Extract all of the records below and reproduce each line unchanged.

Dataset rows -
▶
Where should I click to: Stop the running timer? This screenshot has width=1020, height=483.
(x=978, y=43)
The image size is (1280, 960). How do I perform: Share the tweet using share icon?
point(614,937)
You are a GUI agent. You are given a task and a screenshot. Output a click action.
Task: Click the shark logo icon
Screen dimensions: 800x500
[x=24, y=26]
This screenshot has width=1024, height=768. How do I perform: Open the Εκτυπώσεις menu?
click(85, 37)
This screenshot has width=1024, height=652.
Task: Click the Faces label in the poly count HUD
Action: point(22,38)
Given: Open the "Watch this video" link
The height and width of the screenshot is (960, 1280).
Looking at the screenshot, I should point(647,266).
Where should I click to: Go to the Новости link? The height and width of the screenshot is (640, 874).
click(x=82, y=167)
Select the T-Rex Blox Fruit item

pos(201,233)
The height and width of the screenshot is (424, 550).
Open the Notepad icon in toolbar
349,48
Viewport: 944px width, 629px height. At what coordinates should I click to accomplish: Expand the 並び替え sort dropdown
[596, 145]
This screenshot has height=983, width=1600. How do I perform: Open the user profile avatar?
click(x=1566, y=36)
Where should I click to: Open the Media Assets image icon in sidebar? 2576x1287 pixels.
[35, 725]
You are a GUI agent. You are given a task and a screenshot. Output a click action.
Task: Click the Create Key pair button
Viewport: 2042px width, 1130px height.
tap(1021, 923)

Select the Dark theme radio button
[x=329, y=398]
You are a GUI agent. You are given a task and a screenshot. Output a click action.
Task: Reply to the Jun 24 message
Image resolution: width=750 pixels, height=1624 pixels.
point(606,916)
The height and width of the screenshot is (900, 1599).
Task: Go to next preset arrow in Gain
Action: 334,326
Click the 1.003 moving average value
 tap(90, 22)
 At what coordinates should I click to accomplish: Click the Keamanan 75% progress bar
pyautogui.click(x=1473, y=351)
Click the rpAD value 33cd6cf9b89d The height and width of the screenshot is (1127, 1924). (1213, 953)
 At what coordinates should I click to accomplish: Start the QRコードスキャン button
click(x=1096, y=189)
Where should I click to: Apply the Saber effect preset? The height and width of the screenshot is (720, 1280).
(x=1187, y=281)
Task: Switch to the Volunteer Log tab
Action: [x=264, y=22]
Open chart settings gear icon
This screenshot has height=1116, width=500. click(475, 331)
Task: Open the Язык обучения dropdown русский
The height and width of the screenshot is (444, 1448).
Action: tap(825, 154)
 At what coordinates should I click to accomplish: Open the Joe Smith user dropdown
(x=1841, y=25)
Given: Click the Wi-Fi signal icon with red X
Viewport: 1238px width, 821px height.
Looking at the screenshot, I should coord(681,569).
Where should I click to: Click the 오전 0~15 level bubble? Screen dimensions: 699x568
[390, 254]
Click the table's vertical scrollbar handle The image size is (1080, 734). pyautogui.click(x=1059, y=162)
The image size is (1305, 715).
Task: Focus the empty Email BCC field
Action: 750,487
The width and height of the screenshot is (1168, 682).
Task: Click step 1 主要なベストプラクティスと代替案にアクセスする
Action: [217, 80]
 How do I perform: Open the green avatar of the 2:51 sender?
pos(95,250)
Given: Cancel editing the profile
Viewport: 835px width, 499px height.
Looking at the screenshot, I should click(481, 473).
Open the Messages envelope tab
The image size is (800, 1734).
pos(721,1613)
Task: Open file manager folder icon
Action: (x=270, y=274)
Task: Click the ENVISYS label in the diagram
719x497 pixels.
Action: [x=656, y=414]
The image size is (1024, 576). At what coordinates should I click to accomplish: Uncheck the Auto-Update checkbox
◀
RESPONSE TO THE EXERCISE -
Where should I click to: Stop the running timer? This screenshot has width=1020, height=483.
(x=978, y=43)
The image size is (1280, 960). How do I perform: Share the tweet using share icon?
point(614,937)
You are a GUI agent. You are given a task and a screenshot. Output a click action.
Task: Click the shark logo icon
Screen dimensions: 800x500
[x=24, y=26]
This screenshot has width=1024, height=768. How do I perform: Open the Εκτυπώσεις menu?
click(85, 37)
This screenshot has width=1024, height=652.
Task: Click the Faces label in the poly count HUD
Action: point(22,38)
Given: Open the "Watch this video" link
The height and width of the screenshot is (960, 1280).
Looking at the screenshot, I should point(647,266).
Where should I click to: Go to the Новости link? The height and width of the screenshot is (640, 874).
click(x=82, y=167)
Select the T-Rex Blox Fruit item

pos(201,233)
The height and width of the screenshot is (424, 550).
Open the Notepad icon in toolbar
349,48
Viewport: 944px width, 629px height. At what coordinates should I click to accomplish: Expand the 並び替え sort dropdown
[596, 145]
This screenshot has height=983, width=1600. How do I perform: Open the user profile avatar?
click(x=1566, y=36)
Where should I click to: Open the Media Assets image icon in sidebar? 2576x1287 pixels.
[35, 725]
You are a GUI agent. You are given a task and a screenshot. Output a click action.
Task: Click the Create Key pair button
Viewport: 2042px width, 1130px height.
tap(1021, 923)

Select the Dark theme radio button
[x=329, y=398]
You are a GUI agent. You are given a task and a screenshot. Output a click action.
Task: Reply to the Jun 24 message
Image resolution: width=750 pixels, height=1624 pixels.
point(606,916)
The height and width of the screenshot is (900, 1599).
Task: Go to next preset arrow in Gain
Action: 334,326
Click the 1.003 moving average value
 tap(90, 22)
 At what coordinates should I click to accomplish: Click the Keamanan 75% progress bar
pyautogui.click(x=1473, y=351)
Click the rpAD value 33cd6cf9b89d The height and width of the screenshot is (1127, 1924). (1213, 953)
 At what coordinates should I click to accomplish: Start the QRコードスキャン button
click(x=1096, y=189)
Where should I click to: Apply the Saber effect preset? The height and width of the screenshot is (720, 1280).
(x=1187, y=281)
Task: Switch to the Volunteer Log tab
Action: [x=264, y=22]
Open chart settings gear icon
This screenshot has height=1116, width=500. click(475, 331)
Task: Open the Язык обучения dropdown русский
The height and width of the screenshot is (444, 1448).
Action: tap(825, 154)
 At what coordinates should I click to accomplish: Open the Joe Smith user dropdown
(x=1841, y=25)
Given: Click the Wi-Fi signal icon with red X
Viewport: 1238px width, 821px height.
Looking at the screenshot, I should coord(681,569).
Where should I click to: Click the 오전 0~15 level bubble? Screen dimensions: 699x568
[390, 254]
Click the table's vertical scrollbar handle The image size is (1080, 734). pyautogui.click(x=1059, y=162)
The image size is (1305, 715).
Task: Focus the empty Email BCC field
Action: 750,487
The width and height of the screenshot is (1168, 682).
Task: Click step 1 主要なベストプラクティスと代替案にアクセスする
Action: [217, 80]
 How do I perform: Open the green avatar of the 2:51 sender?
pos(95,250)
Given: Cancel editing the profile
Viewport: 835px width, 499px height.
Looking at the screenshot, I should click(481, 473).
Open the Messages envelope tab
The image size is (800, 1734).
pos(721,1613)
Task: Open file manager folder icon
Action: (x=270, y=274)
Task: Click the ENVISYS label in the diagram
719x497 pixels.
Action: [x=656, y=414]
The image size is (1024, 576). At what coordinates should I click to accomplish: Uncheck the Auto-Update checkbox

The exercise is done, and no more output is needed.